On the evening of 3 May, Cheryl Muldoon (24) and her mother Caroline were sitting at home when, they claim, the face of Christ appeared on the wall of a neighbouring building.
Since making the apparition public, the family has become the centre of local attention and the target of accusations that they have pulled some kind of stunt.
"It's no hoax or anything. We are not looking for anything," Caroline told the Sunday Tribune.
"As you can see we are in a down trodden estate and they [the houses] are all condemned. Nobody in this place is looking for anything."
Word of the alleged sighting quickly spread and hundreds of people have since shown up to see the apparition for themselves.
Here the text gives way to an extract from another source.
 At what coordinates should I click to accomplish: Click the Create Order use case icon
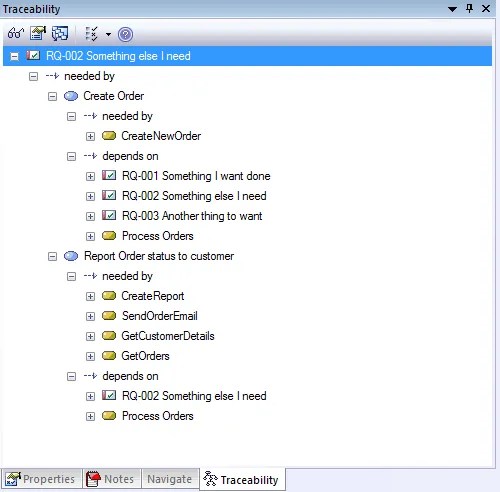tap(71, 96)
Even now, with the fuss having died, up to 10 people a day are visiting the estate.
"Some people are coming up at six thirty in the morning," said Caroline Muldoon. "Over the weekend there was an awful lot on the Sunday. There was a constant stream but not as much now."
Everybody in Muldoon's family claims to have seen something on the gable wall, but there are a variety of experiences.
Muldoon recalled: "The night before [my daughter] had had a few drinks, and she was just sat on the chair in the kitchen and I kept looking at her and she looked afraid or something.
"Then she stood up and said 'Ma, would you think I was imagining things because I had a few drinks the night before?' and I said why?
"She said would you look over at the gable on the wall of the house and I looked over. She said 'what do you see?' and I said, well it looks like our Lord's head and she said 'well I see the same'."
The Muldoons say they are happy their vision has been witnessed by others and that no matter what anyone else believes they have their faith in what they saw.
Parish priest Fr Brendan Hoban was reluctant to discuss the situation but told the Sunday Tribune: "As far as we are concerned there is nothing in it. These things happen all over the place."
Elaborating slightly more for local media a few days earlier, he reflected: "Credulous and sometimes pious people seem to be more susceptible to such imaginings – but imaginings they are.
"A characteristic too is that people undergoing some kind of trauma or caught in the slipstream of other people's trauma can more easily imagine signs and messages," he said.
"Invariably, after a few weeks and all of the excitement, it becomes no more than a memory."